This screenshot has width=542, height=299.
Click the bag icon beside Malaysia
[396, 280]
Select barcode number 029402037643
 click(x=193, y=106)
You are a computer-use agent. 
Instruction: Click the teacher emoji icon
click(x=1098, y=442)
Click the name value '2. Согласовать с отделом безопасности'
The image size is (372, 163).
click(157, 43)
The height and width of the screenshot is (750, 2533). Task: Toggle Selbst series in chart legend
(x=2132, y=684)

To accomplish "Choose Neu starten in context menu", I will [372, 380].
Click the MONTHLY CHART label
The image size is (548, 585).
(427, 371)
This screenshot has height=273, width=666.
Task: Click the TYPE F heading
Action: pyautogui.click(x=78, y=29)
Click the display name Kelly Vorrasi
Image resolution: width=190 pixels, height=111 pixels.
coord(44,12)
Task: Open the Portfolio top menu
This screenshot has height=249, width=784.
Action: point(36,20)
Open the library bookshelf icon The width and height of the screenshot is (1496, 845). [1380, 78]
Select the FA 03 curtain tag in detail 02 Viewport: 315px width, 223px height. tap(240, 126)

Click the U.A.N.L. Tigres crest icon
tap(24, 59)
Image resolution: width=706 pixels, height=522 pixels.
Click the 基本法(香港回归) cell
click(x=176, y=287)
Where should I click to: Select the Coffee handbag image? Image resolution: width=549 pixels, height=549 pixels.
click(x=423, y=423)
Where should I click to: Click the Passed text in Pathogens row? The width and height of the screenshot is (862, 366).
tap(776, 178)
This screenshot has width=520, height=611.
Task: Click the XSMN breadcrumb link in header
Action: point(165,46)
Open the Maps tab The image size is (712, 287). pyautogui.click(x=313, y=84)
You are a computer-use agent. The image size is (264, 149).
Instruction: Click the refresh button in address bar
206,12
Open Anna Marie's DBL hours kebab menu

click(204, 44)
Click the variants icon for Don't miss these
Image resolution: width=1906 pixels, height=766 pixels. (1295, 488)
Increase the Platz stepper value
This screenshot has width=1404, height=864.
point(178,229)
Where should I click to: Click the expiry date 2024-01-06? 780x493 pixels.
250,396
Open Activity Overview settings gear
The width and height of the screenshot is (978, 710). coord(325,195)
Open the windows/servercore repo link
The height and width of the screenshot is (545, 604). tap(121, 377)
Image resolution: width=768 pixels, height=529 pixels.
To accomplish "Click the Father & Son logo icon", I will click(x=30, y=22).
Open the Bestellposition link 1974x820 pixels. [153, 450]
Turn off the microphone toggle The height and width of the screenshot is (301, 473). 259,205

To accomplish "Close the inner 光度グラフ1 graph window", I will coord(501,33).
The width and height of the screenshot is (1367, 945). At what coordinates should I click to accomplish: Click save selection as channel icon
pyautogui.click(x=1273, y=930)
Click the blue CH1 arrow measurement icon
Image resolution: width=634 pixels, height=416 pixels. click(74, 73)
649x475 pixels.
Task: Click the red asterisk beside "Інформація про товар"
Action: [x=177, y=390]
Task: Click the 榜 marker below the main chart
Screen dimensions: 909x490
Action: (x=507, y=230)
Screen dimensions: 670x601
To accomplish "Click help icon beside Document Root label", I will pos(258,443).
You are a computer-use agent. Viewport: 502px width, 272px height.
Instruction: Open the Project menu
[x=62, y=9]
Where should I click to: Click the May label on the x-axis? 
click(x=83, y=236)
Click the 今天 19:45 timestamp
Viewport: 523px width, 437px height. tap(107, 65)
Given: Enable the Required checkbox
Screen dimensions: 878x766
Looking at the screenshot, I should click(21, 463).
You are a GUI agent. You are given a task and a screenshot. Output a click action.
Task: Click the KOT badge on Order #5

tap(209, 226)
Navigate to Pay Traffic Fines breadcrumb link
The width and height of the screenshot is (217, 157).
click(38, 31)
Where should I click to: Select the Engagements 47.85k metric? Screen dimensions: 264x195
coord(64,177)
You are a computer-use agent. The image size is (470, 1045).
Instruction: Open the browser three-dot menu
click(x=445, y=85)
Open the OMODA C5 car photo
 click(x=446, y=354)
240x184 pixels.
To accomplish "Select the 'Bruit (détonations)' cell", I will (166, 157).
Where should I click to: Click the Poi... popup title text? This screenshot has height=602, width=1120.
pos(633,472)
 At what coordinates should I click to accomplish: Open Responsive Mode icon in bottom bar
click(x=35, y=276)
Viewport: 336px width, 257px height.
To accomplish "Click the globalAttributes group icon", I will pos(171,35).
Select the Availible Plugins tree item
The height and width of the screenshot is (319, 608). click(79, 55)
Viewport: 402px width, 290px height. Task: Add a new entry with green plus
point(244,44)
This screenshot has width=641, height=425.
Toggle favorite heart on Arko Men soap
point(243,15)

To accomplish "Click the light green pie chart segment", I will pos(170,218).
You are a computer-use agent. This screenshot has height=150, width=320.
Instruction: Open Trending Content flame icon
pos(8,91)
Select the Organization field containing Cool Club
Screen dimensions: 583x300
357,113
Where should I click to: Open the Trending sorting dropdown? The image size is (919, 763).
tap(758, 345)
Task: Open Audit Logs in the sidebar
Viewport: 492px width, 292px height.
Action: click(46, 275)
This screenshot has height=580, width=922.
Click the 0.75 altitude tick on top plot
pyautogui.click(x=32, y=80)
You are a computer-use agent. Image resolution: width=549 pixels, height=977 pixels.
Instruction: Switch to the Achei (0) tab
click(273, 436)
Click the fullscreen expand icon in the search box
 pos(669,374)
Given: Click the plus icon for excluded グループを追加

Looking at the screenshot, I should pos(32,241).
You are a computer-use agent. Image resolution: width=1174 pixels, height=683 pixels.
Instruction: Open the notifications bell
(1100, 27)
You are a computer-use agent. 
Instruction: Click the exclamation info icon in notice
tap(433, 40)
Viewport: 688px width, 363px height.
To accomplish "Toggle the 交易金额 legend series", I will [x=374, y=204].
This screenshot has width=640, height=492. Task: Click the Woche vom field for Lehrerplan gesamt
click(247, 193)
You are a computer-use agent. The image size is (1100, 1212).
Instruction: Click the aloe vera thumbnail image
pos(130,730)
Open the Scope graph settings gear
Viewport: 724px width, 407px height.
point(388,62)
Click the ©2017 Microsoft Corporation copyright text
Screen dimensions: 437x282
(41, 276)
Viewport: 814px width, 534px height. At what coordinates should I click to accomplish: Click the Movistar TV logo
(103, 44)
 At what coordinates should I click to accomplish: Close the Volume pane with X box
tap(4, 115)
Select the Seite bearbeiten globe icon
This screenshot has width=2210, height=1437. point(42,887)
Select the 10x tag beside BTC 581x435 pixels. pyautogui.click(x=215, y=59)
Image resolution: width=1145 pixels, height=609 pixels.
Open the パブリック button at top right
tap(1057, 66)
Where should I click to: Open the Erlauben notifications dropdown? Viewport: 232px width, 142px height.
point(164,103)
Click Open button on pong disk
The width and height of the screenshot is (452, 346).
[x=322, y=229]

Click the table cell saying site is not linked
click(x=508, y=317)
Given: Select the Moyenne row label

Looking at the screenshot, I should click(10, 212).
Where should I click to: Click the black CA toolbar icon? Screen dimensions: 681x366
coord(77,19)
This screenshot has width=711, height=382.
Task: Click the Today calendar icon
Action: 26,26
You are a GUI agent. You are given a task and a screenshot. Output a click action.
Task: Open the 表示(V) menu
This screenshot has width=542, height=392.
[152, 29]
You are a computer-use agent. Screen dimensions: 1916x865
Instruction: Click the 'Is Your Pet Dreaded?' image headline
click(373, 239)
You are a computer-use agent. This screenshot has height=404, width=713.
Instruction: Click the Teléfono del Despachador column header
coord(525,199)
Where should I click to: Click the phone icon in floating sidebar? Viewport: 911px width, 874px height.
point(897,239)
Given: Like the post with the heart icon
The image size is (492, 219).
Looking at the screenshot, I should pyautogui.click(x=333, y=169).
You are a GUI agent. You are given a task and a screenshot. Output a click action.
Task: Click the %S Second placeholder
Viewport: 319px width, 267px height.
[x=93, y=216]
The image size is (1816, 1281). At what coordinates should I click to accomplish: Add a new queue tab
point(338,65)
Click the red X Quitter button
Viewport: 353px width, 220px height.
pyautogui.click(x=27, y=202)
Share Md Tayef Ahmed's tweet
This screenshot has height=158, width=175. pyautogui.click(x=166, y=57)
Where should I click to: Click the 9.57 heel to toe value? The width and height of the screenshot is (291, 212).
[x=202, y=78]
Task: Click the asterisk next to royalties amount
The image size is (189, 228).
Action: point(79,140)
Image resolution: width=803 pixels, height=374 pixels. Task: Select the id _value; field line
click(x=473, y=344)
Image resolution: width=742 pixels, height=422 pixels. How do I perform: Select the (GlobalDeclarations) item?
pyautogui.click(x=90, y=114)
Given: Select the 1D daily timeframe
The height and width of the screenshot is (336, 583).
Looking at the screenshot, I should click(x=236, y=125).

====================

The required answer is the exact run of lines above starting at the line with "At what coordinates should I click to accomplish: Close" and ending at the line with "Click the red X Quitter button", with both ends present.

:: OUTPUT ::
 At what coordinates should I click to accomplish: Close the Volume pane with X box
tap(4, 115)
Select the Seite bearbeiten globe icon
This screenshot has width=2210, height=1437. point(42,887)
Select the 10x tag beside BTC 581x435 pixels. pyautogui.click(x=215, y=59)
Image resolution: width=1145 pixels, height=609 pixels.
Open the パブリック button at top right
tap(1057, 66)
Where should I click to: Open the Erlauben notifications dropdown? Viewport: 232px width, 142px height.
point(164,103)
Click Open button on pong disk
The width and height of the screenshot is (452, 346).
[x=322, y=229]

Click the table cell saying site is not linked
click(x=508, y=317)
Given: Select the Moyenne row label

Looking at the screenshot, I should click(10, 212).
Where should I click to: Click the black CA toolbar icon? Screen dimensions: 681x366
coord(77,19)
This screenshot has width=711, height=382.
Task: Click the Today calendar icon
Action: 26,26
You are a GUI agent. You are given a task and a screenshot. Output a click action.
Task: Open the 表示(V) menu
This screenshot has width=542, height=392.
[152, 29]
You are a computer-use agent. Screen dimensions: 1916x865
Instruction: Click the 'Is Your Pet Dreaded?' image headline
click(373, 239)
You are a computer-use agent. This screenshot has height=404, width=713.
Instruction: Click the Teléfono del Despachador column header
coord(525,199)
Where should I click to: Click the phone icon in floating sidebar? Viewport: 911px width, 874px height.
point(897,239)
Given: Like the post with the heart icon
The image size is (492, 219).
Looking at the screenshot, I should pyautogui.click(x=333, y=169).
You are a GUI agent. You are given a task and a screenshot. Output a click action.
Task: Click the %S Second placeholder
Viewport: 319px width, 267px height.
[x=93, y=216]
The image size is (1816, 1281). At what coordinates should I click to accomplish: Add a new queue tab
point(338,65)
Click the red X Quitter button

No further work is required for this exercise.